===== DATASET ROWS =====

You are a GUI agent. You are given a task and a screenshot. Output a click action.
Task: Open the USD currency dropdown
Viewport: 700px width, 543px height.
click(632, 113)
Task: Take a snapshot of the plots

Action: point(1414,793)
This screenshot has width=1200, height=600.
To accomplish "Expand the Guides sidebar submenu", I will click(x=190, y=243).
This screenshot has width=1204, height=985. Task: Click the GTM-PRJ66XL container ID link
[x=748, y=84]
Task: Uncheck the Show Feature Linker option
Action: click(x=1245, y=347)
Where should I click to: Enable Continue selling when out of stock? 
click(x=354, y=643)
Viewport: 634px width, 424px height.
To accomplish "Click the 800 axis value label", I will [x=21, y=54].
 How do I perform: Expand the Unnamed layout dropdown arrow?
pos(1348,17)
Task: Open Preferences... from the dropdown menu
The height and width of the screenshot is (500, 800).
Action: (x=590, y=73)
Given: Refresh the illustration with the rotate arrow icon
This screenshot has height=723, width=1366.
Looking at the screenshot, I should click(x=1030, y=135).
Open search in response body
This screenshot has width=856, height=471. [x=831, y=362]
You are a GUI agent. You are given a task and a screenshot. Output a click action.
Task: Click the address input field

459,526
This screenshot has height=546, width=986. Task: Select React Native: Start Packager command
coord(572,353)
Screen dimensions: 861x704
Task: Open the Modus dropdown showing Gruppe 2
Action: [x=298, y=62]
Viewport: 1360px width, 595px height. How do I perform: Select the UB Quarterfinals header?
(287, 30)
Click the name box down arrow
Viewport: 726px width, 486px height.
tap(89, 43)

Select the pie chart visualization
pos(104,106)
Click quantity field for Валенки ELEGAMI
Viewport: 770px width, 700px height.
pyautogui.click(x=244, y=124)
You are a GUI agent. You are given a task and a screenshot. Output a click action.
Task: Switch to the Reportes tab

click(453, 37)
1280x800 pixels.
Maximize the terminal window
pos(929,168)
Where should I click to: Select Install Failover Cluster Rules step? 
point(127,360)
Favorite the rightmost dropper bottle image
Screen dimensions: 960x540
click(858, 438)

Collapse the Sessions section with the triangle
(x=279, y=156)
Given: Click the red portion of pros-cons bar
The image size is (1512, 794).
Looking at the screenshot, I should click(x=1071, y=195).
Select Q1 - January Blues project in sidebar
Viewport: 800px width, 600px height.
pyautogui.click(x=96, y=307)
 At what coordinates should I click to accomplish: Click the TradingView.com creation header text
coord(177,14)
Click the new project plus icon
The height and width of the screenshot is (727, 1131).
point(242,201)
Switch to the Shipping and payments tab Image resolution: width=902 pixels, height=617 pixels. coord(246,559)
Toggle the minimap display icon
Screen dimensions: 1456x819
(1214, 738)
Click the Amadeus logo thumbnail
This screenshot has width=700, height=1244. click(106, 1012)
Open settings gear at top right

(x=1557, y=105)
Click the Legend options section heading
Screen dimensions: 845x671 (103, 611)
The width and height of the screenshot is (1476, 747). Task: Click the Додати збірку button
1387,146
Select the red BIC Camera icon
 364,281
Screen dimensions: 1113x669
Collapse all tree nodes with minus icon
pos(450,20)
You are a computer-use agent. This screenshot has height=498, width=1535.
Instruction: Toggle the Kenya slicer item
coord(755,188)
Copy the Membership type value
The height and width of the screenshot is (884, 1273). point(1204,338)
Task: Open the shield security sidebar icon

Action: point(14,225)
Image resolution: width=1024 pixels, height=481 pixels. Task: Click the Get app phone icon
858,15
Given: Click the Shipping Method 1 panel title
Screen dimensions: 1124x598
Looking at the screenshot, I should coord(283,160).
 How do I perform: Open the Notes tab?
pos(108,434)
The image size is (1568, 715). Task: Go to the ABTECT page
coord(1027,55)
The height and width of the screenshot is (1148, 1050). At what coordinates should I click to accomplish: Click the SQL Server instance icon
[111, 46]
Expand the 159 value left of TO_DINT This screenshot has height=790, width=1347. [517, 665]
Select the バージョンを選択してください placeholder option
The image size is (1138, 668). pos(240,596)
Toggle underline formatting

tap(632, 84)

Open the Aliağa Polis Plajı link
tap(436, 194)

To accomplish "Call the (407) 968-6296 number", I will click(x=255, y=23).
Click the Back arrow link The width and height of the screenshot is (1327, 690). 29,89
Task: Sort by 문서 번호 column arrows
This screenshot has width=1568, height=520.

=====

→ **TASK**:
Give every line of the items above as a JSON list of strings, one string per line, leaving out blank lines.

→ **OUTPUT BELOW**:
[
  "You are a GUI agent. You are given a task and a screenshot. Output a click action.",
  "Task: Open the USD currency dropdown",
  "Viewport: 700px width, 543px height.",
  "click(632, 113)",
  "Task: Take a snapshot of the plots",
  "Action: point(1414,793)",
  "This screenshot has width=1200, height=600.",
  "To accomplish \"Expand the Guides sidebar submenu\", I will click(x=190, y=243).",
  "This screenshot has width=1204, height=985. Task: Click the GTM-PRJ66XL container ID link",
  "[x=748, y=84]",
  "Task: Uncheck the Show Feature Linker option",
  "Action: click(x=1245, y=347)",
  "Where should I click to: Enable Continue selling when out of stock? ",
  "click(x=354, y=643)",
  "Viewport: 634px width, 424px height.",
  "To accomplish \"Click the 800 axis value label\", I will [x=21, y=54].",
  " How do I perform: Expand the Unnamed layout dropdown arrow?",
  "pos(1348,17)",
  "Task: Open Preferences... from the dropdown menu",
  "The height and width of the screenshot is (500, 800).",
  "Action: (x=590, y=73)",
  "Given: Refresh the illustration with the rotate arrow icon",
  "This screenshot has height=723, width=1366.",
  "Looking at the screenshot, I should click(x=1030, y=135).",
  "Open search in response body",
  "This screenshot has width=856, height=471. [x=831, y=362]",
  "You are a GUI agent. You are given a task and a screenshot. Output a click action.",
  "Task: Click the address input field",
  "459,526",
  "This screenshot has height=546, width=986. Task: Select React Native: Start Packager command",
  "coord(572,353)",
  "Screen dimensions: 861x704",
  "Task: Open the Modus dropdown showing Gruppe 2",
  "Action: [x=298, y=62]",
  "Viewport: 1360px width, 595px height. How do I perform: Select the UB Quarterfinals header?",
  "(287, 30)",
  "Click the name box down arrow",
  "Viewport: 726px width, 486px height.",
  "tap(89, 43)",
  "Select the pie chart visualization",
  "pos(104,106)",
  "Click quantity field for Валенки ELEGAMI",
  "Viewport: 770px width, 700px height.",
  "pyautogui.click(x=244, y=124)",
  "You are a GUI agent. You are given a task and a screenshot. Output a click action.",
  "Task: Switch to the Reportes tab",
  "click(453, 37)",
  "1280x800 pixels.",
  "Maximize the terminal window",
  "pos(929,168)",
  "Where should I click to: Select Install Failover Cluster Rules step? ",
  "point(127,360)",
  "Favorite the rightmost dropper bottle image",
  "Screen dimensions: 960x540",
  "click(858, 438)",
  "Collapse the Sessions section with the triangle",
  "(x=279, y=156)",
  "Given: Click the red portion of pros-cons bar",
  "The image size is (1512, 794).",
  "Looking at the screenshot, I should click(x=1071, y=195).",
  "Select Q1 - January Blues project in sidebar",
  "Viewport: 800px width, 600px height.",
  "pyautogui.click(x=96, y=307)",
  " At what coordinates should I click to accomplish: Click the TradingView.com creation header text",
  "coord(177,14)",
  "Click the new project plus icon",
  "The height and width of the screenshot is (727, 1131).",
  "point(242,201)",
  "Switch to the Shipping and payments tab Image resolution: width=902 pixels, height=617 pixels. coord(246,559)",
  "Toggle the minimap display icon",
  "Screen dimensions: 1456x819",
  "(1214, 738)",
  "Click the Amadeus logo thumbnail",
  "This screenshot has width=700, height=1244. click(106, 1012)",
  "Open settings gear at top right",
  "(x=1557, y=105)",
  "Click the Legend options section heading",
  "Screen dimensions: 845x671 (103, 611)",
  "The width and height of the screenshot is (1476, 747). Task: Click the Додати збірку button",
  "1387,146",
  "Select the red BIC Camera icon",
  " 364,281",
  "Screen dimensions: 1113x669",
  "Collapse all tree nodes with minus icon",
  "pos(450,20)",
  "You are a computer-use agent. This screenshot has height=498, width=1535.",
  "Instruction: Toggle the Kenya slicer item",
  "coord(755,188)",
  "Copy the Membership type value",
  "The height and width of the screenshot is (884, 1273). point(1204,338)",
  "Task: Open the shield security sidebar icon",
  "Action: point(14,225)",
  "Image resolution: width=1024 pixels, height=481 pixels. Task: Click the Get app phone icon",
  "858,15",
  "Given: Click the Shipping Method 1 panel title",
  "Screen dimensions: 1124x598",
  "Looking at the screenshot, I should coord(283,160).",
  " How do I perform: Open the Notes tab?",
  "pos(108,434)",
  "The image size is (1568, 715). Task: Go to the ABTECT page",
  "coord(1027,55)",
  "The height and width of the screenshot is (1148, 1050). At what coordinates should I click to accomplish: Click the SQL Server instance icon",
  "[111, 46]",
  "Expand the 159 value left of TO_DINT This screenshot has height=790, width=1347. [517, 665]",
  "Select the バージョンを選択してください placeholder option",
  "The image size is (1138, 668). pos(240,596)",
  "Toggle underline formatting",
  "tap(632, 84)",
  "Open the Aliağa Polis Plajı link",
  "tap(436, 194)",
  "To accomplish \"Call the (407) 968-6296 number\", I will click(x=255, y=23).",
  "Click the Back arrow link The width and height of the screenshot is (1327, 690). 29,89",
  "Task: Sort by 문서 번호 column arrows",
  "This screenshot has width=1568, height=520."
]